Evaluation of the frequency ,type,specifications and complications caused by treatment in infants with retinopathy of prematurity referred to Khatam Al Anbia Hospital in Mashhad from 1397-1400
Mohammad reza Ansari Astaneh1 *, Mahshid Sadeghi1 , Majid Abrishami1 , Naser Shoeibi1 , Mojtaba Abrishami1 , Elham Bakhtiari1
- Eye research center, Mashhad University of Medical Sciences, Mashhad, Iran
Abstract: To investigate the rate, type, complications and specification of treatment and retreatment in ROP patients in our center.
Methods: In a cross-sectional study, premature infants who were visited in the ROP clinic of Khatam Mashhad Hospital from 1397-1400 and were treated entered the study.

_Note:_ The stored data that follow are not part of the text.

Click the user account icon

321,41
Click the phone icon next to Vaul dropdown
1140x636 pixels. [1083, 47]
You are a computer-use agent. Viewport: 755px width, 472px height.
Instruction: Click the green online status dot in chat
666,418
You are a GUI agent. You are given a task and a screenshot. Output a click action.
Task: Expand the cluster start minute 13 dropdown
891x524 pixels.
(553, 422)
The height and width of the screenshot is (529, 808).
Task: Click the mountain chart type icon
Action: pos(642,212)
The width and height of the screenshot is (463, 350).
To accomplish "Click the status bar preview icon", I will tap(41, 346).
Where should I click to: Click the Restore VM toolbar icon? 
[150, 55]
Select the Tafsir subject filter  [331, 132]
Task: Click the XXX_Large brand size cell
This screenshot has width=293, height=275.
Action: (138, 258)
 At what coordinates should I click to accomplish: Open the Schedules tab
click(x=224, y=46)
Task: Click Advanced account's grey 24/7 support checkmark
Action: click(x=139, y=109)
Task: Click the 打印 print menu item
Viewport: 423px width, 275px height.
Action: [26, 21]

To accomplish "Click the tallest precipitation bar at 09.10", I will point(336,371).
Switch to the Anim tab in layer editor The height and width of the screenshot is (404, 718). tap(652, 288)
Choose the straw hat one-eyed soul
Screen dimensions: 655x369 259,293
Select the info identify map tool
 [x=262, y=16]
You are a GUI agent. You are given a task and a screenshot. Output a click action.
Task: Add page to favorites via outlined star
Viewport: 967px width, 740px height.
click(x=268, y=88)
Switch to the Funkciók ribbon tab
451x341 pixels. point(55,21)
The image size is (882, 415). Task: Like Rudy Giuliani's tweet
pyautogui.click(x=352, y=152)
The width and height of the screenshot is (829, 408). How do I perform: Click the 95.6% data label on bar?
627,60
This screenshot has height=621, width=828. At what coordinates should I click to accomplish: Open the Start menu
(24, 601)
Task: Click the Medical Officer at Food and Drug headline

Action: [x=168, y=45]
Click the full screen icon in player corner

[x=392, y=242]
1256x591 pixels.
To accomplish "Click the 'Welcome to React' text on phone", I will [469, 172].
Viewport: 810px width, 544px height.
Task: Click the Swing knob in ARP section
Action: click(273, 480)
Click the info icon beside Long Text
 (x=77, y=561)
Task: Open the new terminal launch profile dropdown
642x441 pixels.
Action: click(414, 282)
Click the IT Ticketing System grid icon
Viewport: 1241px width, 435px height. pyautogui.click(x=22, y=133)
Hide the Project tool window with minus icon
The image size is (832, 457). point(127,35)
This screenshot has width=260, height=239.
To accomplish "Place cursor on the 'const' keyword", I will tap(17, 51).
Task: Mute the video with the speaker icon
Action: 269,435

Results: From 10,159 infants referred to the retinopathy of prematurity clinic from 2018 to the end of 2021; 5008 people (49.29%) were suffering from ROP, of which 416 (8.3%) patients needed treatment for retinopathy of prematurity. The average birth age and weight of the patients under study was 28.66 ± 2.24 weeks. and1227.24 ± 375.97 grams. In the first round of treatment, 96.4% (738 eyes) of the patients' eyes received Avastin injection. 3% were lasered (23 eyes) and vitrectomy was performed for 0.5% of patients' eyes. Bilateral ingection was done in 84.03% (337 people) unilateral injection in 15.96%.3.6% of patients (15 patients) nedded retreatment because of relapse and the mean time between first and second treatment was 60.58 days. Only 4 patients needed retreatment after first relapse. The type of retreatment in the first relapse was Laser in 70.4% of eyes and reinjection in 11.0 % of eyes and viterectomy in one eye and scleral buckling in one eye. 9 eyes had two relapses who underwent Laser in 8 eyes and vitrectomy in one eye. The results of the study showed that there is a significant relationship between birth age and ROP recurrence (P=0.001) or oxygen time (P=0.01). In the age group of less than 28 weeks, the average age of the off time was higher than the age groups of 28 to 30 weeks and 30 to 34 weeks (p=0.04). Of the patients who were treated, 3 patients developed cataracts and 1 patient developed vitreous bleeding
Conclusion: In patients with a younger birth age and a longer duration of oxygen therapy, the treatment should be done with more supervision and precision.